### Assignment
The answer must consist of each line below that contains the word "chart", copied in full.

Exercise input START

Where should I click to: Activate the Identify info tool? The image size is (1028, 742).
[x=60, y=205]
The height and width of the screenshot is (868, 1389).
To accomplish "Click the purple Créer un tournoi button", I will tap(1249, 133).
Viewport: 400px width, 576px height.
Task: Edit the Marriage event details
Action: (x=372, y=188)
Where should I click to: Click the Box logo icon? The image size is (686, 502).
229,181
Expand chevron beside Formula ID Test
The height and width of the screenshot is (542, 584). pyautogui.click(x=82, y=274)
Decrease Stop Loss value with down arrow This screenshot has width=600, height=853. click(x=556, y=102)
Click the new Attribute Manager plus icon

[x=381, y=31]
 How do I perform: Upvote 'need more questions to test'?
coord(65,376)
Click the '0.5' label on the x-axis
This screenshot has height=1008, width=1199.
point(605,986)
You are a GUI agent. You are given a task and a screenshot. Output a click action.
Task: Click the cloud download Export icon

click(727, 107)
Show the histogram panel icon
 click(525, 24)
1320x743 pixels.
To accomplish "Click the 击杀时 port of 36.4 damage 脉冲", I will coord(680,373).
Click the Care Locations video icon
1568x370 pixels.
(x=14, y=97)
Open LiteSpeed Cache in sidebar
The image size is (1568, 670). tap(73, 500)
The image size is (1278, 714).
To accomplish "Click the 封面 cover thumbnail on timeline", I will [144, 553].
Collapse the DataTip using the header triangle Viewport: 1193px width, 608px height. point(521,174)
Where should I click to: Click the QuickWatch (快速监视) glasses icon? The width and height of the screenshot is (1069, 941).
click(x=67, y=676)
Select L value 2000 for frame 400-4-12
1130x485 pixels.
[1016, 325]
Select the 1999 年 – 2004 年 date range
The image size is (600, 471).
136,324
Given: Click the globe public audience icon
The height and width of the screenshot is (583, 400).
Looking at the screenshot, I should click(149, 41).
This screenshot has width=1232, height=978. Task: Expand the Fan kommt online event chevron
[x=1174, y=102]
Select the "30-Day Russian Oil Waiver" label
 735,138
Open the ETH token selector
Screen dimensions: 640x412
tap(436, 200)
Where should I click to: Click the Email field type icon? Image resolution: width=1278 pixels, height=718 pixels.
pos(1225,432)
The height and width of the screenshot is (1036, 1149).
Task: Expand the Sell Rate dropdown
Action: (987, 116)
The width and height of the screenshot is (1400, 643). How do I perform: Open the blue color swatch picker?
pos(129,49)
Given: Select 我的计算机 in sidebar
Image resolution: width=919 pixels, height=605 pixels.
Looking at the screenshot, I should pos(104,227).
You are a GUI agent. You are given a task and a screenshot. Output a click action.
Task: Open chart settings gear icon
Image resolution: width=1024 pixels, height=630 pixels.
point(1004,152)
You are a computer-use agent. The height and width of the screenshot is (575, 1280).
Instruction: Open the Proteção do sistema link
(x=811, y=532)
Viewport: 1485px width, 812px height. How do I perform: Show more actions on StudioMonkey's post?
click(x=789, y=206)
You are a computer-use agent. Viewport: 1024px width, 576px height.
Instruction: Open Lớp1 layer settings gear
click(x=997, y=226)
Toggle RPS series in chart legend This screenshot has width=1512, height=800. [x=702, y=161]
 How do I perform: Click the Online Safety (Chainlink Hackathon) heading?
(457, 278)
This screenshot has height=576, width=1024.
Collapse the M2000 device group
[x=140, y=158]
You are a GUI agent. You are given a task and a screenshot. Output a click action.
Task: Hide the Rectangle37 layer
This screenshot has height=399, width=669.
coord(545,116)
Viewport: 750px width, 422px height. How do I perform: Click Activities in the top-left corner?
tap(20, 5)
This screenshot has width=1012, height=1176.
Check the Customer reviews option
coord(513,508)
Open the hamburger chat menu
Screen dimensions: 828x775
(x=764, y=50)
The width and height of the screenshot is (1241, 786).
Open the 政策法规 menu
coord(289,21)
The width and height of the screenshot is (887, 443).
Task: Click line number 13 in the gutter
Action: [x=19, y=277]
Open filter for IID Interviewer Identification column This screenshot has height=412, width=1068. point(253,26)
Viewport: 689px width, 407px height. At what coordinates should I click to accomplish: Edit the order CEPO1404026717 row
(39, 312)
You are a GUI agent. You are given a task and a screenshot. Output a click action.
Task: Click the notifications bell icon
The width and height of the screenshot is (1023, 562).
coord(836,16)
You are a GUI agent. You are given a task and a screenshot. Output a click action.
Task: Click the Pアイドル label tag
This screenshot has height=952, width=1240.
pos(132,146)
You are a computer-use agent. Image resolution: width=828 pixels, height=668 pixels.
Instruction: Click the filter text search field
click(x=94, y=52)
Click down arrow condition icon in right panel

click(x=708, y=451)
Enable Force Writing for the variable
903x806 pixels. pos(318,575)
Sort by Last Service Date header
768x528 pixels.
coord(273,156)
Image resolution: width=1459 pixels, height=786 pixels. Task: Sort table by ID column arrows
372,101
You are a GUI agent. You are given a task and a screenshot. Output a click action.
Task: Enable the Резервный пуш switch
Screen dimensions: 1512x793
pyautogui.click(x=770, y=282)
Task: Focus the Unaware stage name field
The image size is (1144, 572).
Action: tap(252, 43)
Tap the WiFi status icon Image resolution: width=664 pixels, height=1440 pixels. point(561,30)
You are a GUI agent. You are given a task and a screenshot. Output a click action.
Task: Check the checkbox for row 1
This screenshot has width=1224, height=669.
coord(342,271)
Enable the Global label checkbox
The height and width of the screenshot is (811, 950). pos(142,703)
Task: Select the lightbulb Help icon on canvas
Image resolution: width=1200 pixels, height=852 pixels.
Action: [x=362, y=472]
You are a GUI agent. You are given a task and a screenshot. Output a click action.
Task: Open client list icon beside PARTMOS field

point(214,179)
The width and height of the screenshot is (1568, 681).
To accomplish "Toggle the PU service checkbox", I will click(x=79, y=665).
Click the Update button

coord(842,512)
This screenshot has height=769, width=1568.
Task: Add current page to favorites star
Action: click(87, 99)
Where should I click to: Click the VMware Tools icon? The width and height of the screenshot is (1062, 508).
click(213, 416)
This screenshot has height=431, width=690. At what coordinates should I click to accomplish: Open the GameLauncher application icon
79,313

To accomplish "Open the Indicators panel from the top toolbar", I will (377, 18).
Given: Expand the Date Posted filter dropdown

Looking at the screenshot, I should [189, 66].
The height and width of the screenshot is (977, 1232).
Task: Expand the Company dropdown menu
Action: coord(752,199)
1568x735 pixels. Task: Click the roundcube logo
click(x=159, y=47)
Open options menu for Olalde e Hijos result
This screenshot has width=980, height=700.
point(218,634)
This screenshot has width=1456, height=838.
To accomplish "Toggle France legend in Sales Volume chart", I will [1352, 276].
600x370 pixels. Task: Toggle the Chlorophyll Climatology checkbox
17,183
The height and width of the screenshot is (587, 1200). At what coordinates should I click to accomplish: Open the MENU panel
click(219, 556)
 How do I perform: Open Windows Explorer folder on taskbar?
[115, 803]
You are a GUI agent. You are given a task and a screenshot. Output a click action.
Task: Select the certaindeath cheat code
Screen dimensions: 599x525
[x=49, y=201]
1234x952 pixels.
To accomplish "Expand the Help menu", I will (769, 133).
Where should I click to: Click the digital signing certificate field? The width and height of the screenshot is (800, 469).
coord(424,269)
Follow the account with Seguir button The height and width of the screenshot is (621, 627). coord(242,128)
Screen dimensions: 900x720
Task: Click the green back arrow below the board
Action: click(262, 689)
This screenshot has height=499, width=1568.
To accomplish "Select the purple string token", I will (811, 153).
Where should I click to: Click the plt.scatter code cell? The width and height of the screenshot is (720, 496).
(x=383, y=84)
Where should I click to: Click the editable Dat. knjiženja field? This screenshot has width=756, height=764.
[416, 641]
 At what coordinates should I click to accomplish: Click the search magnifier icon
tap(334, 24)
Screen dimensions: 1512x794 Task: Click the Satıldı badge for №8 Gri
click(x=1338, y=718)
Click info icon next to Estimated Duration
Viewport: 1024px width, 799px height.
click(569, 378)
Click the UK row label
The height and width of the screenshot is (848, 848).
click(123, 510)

Exercise input END

### Written response
Task: Open chart settings gear icon
Toggle RPS series in chart legend This screenshot has width=1512, height=800. [x=702, y=161]
To accomplish "Toggle France legend in Sales Volume chart", I will [1352, 276].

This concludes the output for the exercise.